The second interim findings report marks an important milestone in the life of the project as it captures the early results from the longitudinal analyses, showing what’s been happening to the participants that we’ve been tracking over time.

So what happened to cohort participants in the first two years? The report shows that the majority of people progressed and reported positive experiences of the service. Among those who had progressed, three typical pathways are identified: regaining progress, moving forward for the first time and punctuated progression.

Participants in the first group were those whose ‘normal’ or positive trajectories through life had been interrupted by homelessness – they had been working, in training or in further/higher education but this was disrupted by homelessness or threatened homelessness. For this group of people, the experience of progression with Skylight was centred on returning to their former situation or regaining progress. The individuals were likely to connect directly with training, volunteering and job seeking services, rather than use arts-based activities.

In the second group were people who had sustained experience of unemployment, poor educational attainment and had experienced stigmatisation and marginalisation from a young age.

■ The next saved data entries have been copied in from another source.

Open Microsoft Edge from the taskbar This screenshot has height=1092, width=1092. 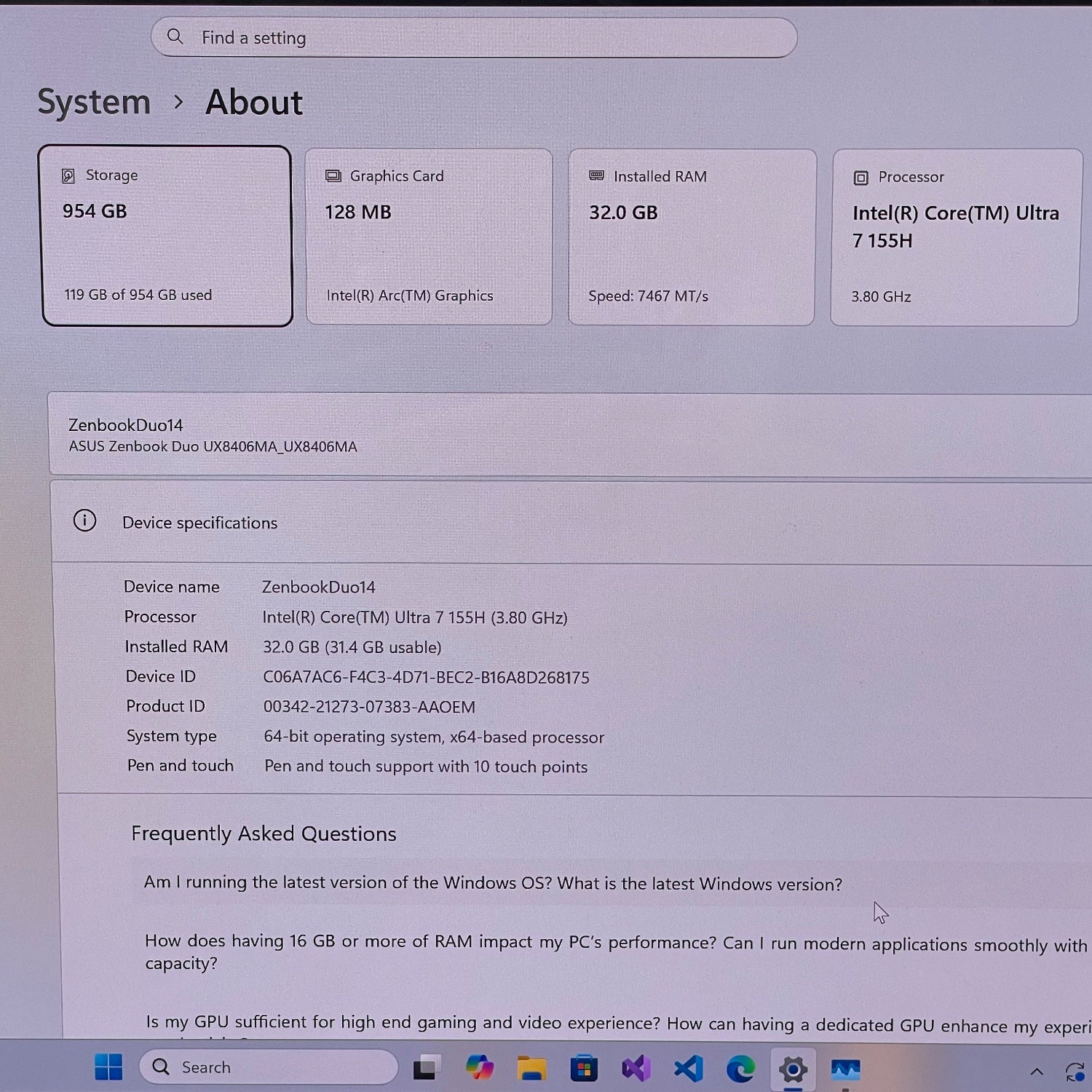tap(740, 1069)
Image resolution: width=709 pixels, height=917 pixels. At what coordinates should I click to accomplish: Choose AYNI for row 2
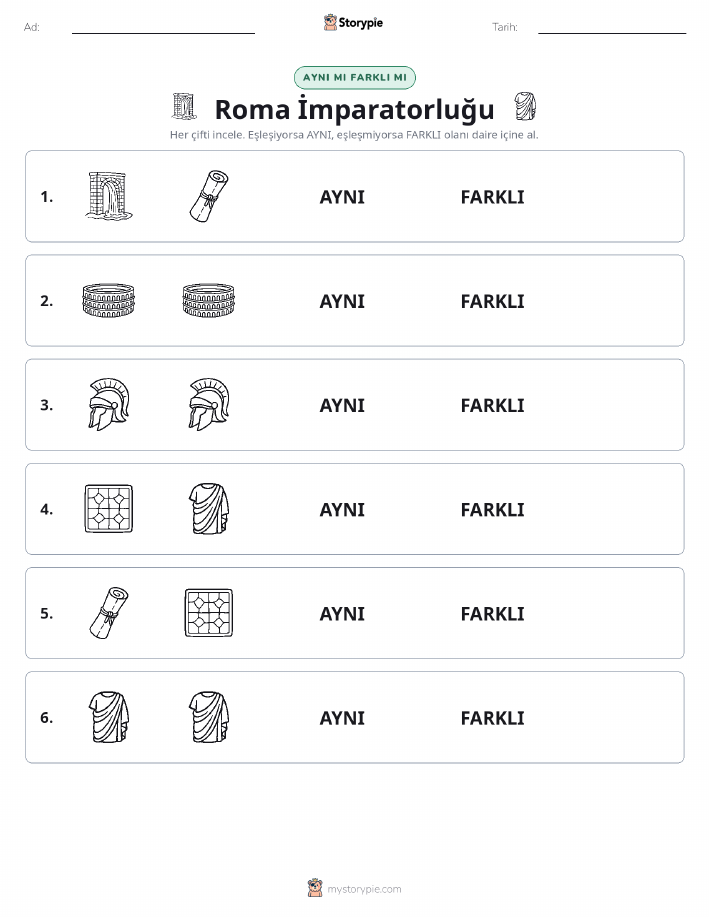342,301
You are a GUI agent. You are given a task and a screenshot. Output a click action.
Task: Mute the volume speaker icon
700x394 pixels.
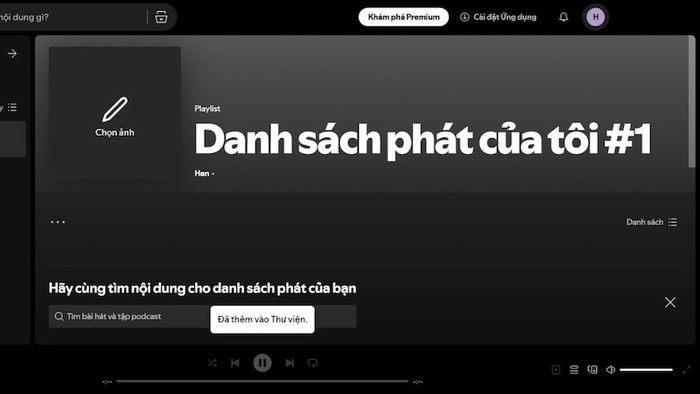tap(611, 369)
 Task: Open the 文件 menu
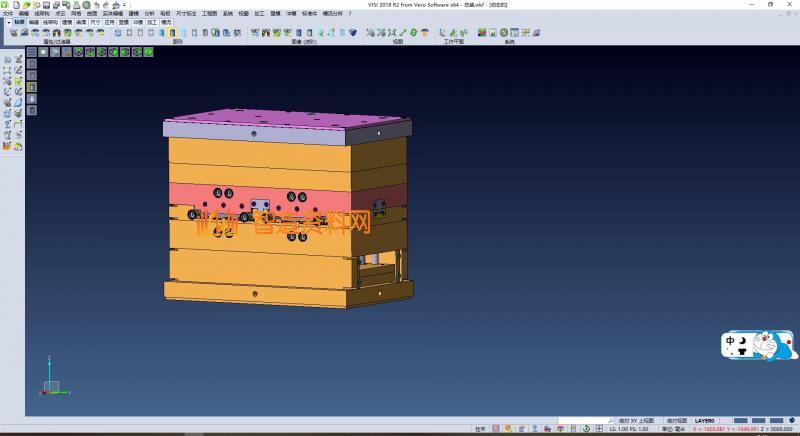8,14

Skylight connected them to positive trajectories for the first time or the first time in a long time. This group of cohort participants were more likely to have higher support needs, sustained experiences of homelessness and history of problematic drug/alcohol use. Here, engagement with a Skylight would quite often begin with basic skills education or arts-based activity and the process of progression would build up over time.

Finally, there was a pattern of punctuated progression in which participants were able to progress but then experienced setbacks and required assistance again. The reasons for disrupted progression could be external; e.g., a job was secured, but was only a three or six month contract, then there could be some need to fall back on Skylight to help secure another job.

But what impact did our services have on participants? The report shows clear evidence of gains in health and well-being, particularly in relation to improvements in self-confidence. 88% of cohort participants reported progress in one of more areas (education, training, job-seeking, volunteering), despite often facing very significant barriers to progression. 23% found paid work, and 13% moved into training, further or higher education. The report concludes that two elements in the model are crucial to its effectiveness: one-to-one coaching (especially valued and outcomes were better when it was in place), the holistic nature of the service (can help with job search, housing, education, self-esteem), and the availability of multiple points of engagement (important in working with different groups of homeless people; e.g. being able to begin with arts-based activity or going straight to help with job seeking).

So we have a lot to feel pleased about in respect to how Skylight is working and what it is achieving, but the evaluations also identifies some learning points which we are now planning to use to improve further the quality of the services (a key aim of the project). Service drop out was an issue across all centres, which is not unsurprising given the nature of the population we work with but there’s no room for complacency. Although the comprehensiveness of Skylight is a huge strength, we don’t always engage and support people in a consistent manner both within and across centres.

We know that when the project concludes in summer 2016 the final report won’t provide all the answers. But what it will do is provide the strongest evidence base yet in the UK on the value of support designed specifically to transform the economic and social position of homeless people. For us impact is everything, and it is crucial to have strong evidence to demonstrate to others – our trustees, funders, volunteers and importantly service users themselves – the impact of our work and maximise the positive impact our services have on the homeless people we help.